Reproduce the passage on faith and science below word for word, between "P4: Therefore, given" and "world (than faith).", inclusive.
==== TEXT SEGMENT ====
Yes, indeed, the subjective is not nearly as predictable—that is, as controllable—as physics. How terrible if it were! It would rob us of (in Weinstein’s language) meaning.

So, as an initial statement about faith as that which is distinct from scientific study: Faith, insofar as it relates to trusting others, is a matter of recognizing and responding to that-which-is-not-controllable in the world. This sounds strange, but it is just another way of saying that, say, I trust Chrissy (my wife), as opposed to doing experiments to try to determine predictable results to particular inputs so that I might make my wife act in the ways I prefer. The latter is a kind of brain-washing or slavery, while the former is a necessary condition to ever be able to love.

From here, we’ll see about how faith relates to belief in, or of, God. And why faith gives us a view of the world that is less truncated than the view of science. And, of course, why this supports the idea that faith is a virtue for humans, even an epistemological virtue.


[1] “To beg the question” does not mean “what we’ve just said requires that we ask another question,” as it is often used and which seems the most obvious meaning of the phrase. Rather, “to beg the question” means that one can only believe all the premises if one has already assumed the truth of the conclusion. The argument, implicit in Rich Sam’s questions, would probably go something like this (this is a bit rough and a little redundant, but that is to make the reasoning relatively clear):

P1: Either science as a means of gaining knowledge or faith as a means of knowledge gives us a better (or truer, or fuller, or more accurate) perspective of the world.

P2: If a means of gaining knowledge gives us a good perspective of the world then it will not contain claims that are not made by science.

P3: Faith contains claims that are not made by science

P4: Therefore, given P3 and P2, faith does not give us a good perspective of the world.

P5: Science does not contain claims that are not made by science.

P6: Therefore, given P5 and P2, science gives us a good perspective of the world.

P7: Whatever gives a good perspective of the world is better than that which does not give us a good perspective of the world.

C: Therefore, science as a means of gaining knowledge gives us a better perspective of the world (than faith).
==== SOURCE MATERIAL ====
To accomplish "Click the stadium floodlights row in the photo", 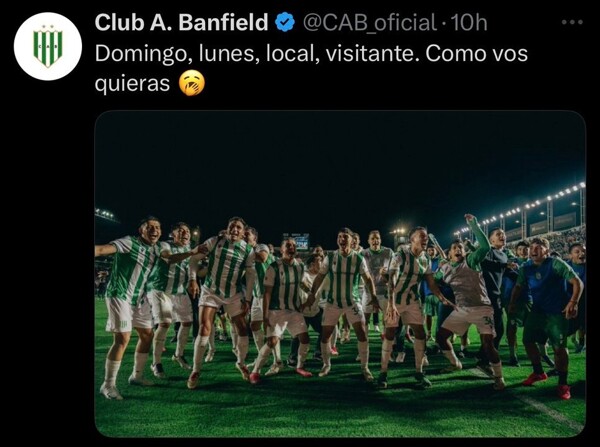I will point(520,209).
====
§ FULL ANSWER:
P4: Therefore, given P3 and P2, faith does not give us a good perspective of the world.

P5: Science does not contain claims that are not made by science.

P6: Therefore, given P5 and P2, science gives us a good perspective of the world.

P7: Whatever gives a good perspective of the world is better than that which does not give us a good perspective of the world.

C: Therefore, science as a means of gaining knowledge gives us a better perspective of the world (than faith).